### EXERCISE
Rewrite the records below, substituting "interface agent" for every occurrence of "GUI agent" and leaving everything else as it is.

### DATA LINES
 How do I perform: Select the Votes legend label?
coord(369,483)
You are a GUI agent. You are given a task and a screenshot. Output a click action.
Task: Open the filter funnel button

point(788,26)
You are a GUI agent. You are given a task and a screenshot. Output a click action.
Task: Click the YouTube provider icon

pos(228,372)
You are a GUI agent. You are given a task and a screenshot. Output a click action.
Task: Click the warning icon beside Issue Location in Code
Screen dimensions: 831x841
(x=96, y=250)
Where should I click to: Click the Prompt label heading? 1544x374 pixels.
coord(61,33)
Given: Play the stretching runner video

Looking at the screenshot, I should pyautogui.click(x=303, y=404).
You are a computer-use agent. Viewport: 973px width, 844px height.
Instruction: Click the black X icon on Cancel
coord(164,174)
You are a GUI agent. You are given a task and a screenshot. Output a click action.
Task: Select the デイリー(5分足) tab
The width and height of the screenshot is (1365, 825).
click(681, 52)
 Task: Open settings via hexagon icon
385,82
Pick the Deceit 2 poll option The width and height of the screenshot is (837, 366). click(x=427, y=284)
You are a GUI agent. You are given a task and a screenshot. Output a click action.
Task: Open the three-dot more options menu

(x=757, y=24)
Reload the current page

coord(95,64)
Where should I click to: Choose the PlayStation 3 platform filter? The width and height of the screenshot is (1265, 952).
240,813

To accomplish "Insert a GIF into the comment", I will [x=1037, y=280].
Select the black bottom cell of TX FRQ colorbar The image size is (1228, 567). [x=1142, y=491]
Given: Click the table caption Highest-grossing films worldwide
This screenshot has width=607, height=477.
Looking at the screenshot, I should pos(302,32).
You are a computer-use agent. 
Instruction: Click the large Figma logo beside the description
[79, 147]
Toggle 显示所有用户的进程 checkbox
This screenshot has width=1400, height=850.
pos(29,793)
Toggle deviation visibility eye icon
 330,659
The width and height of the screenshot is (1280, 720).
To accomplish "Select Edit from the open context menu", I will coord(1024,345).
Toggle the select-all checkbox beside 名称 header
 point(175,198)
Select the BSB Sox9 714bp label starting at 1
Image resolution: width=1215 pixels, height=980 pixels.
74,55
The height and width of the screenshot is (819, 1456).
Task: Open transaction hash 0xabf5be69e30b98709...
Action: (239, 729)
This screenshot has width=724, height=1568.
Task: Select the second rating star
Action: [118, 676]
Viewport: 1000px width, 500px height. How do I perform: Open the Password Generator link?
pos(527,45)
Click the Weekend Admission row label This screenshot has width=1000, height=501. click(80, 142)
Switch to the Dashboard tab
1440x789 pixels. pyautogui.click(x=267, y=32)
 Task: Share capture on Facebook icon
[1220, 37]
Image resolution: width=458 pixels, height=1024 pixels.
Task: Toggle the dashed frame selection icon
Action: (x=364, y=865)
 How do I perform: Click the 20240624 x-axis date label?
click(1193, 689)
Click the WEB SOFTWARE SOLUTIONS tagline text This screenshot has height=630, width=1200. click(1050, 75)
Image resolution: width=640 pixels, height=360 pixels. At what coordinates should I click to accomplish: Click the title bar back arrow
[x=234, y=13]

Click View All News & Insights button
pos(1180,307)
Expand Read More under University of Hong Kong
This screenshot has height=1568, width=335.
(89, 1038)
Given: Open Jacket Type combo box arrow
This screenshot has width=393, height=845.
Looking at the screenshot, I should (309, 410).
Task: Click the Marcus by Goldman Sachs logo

### ANSWER BELOW
 How do I perform: Select the Votes legend label?
coord(369,483)
You are a interface agent. You are given a task and a screenshot. Output a click action.
Task: Open the filter funnel button

point(788,26)
You are a interface agent. You are given a task and a screenshot. Output a click action.
Task: Click the YouTube provider icon

pos(228,372)
You are a interface agent. You are given a task and a screenshot. Output a click action.
Task: Click the warning icon beside Issue Location in Code
Screen dimensions: 831x841
(x=96, y=250)
Where should I click to: Click the Prompt label heading? 1544x374 pixels.
coord(61,33)
Given: Play the stretching runner video

Looking at the screenshot, I should pyautogui.click(x=303, y=404).
You are a computer-use agent. Viewport: 973px width, 844px height.
Instruction: Click the black X icon on Cancel
coord(164,174)
You are a interface agent. You are given a task and a screenshot. Output a click action.
Task: Select the デイリー(5分足) tab
The width and height of the screenshot is (1365, 825).
click(681, 52)
 Task: Open settings via hexagon icon
385,82
Pick the Deceit 2 poll option The width and height of the screenshot is (837, 366). click(x=427, y=284)
You are a interface agent. You are given a task and a screenshot. Output a click action.
Task: Open the three-dot more options menu

(x=757, y=24)
Reload the current page

coord(95,64)
Where should I click to: Choose the PlayStation 3 platform filter? The width and height of the screenshot is (1265, 952).
240,813

To accomplish "Insert a GIF into the comment", I will [x=1037, y=280].
Select the black bottom cell of TX FRQ colorbar The image size is (1228, 567). [x=1142, y=491]
Given: Click the table caption Highest-grossing films worldwide
This screenshot has width=607, height=477.
Looking at the screenshot, I should pos(302,32).
You are a computer-use agent. 
Instruction: Click the large Figma logo beside the description
[79, 147]
Toggle 显示所有用户的进程 checkbox
This screenshot has width=1400, height=850.
pos(29,793)
Toggle deviation visibility eye icon
 330,659
The width and height of the screenshot is (1280, 720).
To accomplish "Select Edit from the open context menu", I will coord(1024,345).
Toggle the select-all checkbox beside 名称 header
 point(175,198)
Select the BSB Sox9 714bp label starting at 1
Image resolution: width=1215 pixels, height=980 pixels.
74,55
The height and width of the screenshot is (819, 1456).
Task: Open transaction hash 0xabf5be69e30b98709...
Action: (239, 729)
This screenshot has width=724, height=1568.
Task: Select the second rating star
Action: [118, 676]
Viewport: 1000px width, 500px height. How do I perform: Open the Password Generator link?
pos(527,45)
Click the Weekend Admission row label This screenshot has width=1000, height=501. click(80, 142)
Switch to the Dashboard tab
1440x789 pixels. pyautogui.click(x=267, y=32)
 Task: Share capture on Facebook icon
[1220, 37]
Image resolution: width=458 pixels, height=1024 pixels.
Task: Toggle the dashed frame selection icon
Action: (x=364, y=865)
 How do I perform: Click the 20240624 x-axis date label?
click(1193, 689)
Click the WEB SOFTWARE SOLUTIONS tagline text This screenshot has height=630, width=1200. click(1050, 75)
Image resolution: width=640 pixels, height=360 pixels. At what coordinates should I click to accomplish: Click the title bar back arrow
[x=234, y=13]

Click View All News & Insights button
pos(1180,307)
Expand Read More under University of Hong Kong
This screenshot has height=1568, width=335.
(89, 1038)
Given: Open Jacket Type combo box arrow
This screenshot has width=393, height=845.
Looking at the screenshot, I should (309, 410).
Task: Click the Marcus by Goldman Sachs logo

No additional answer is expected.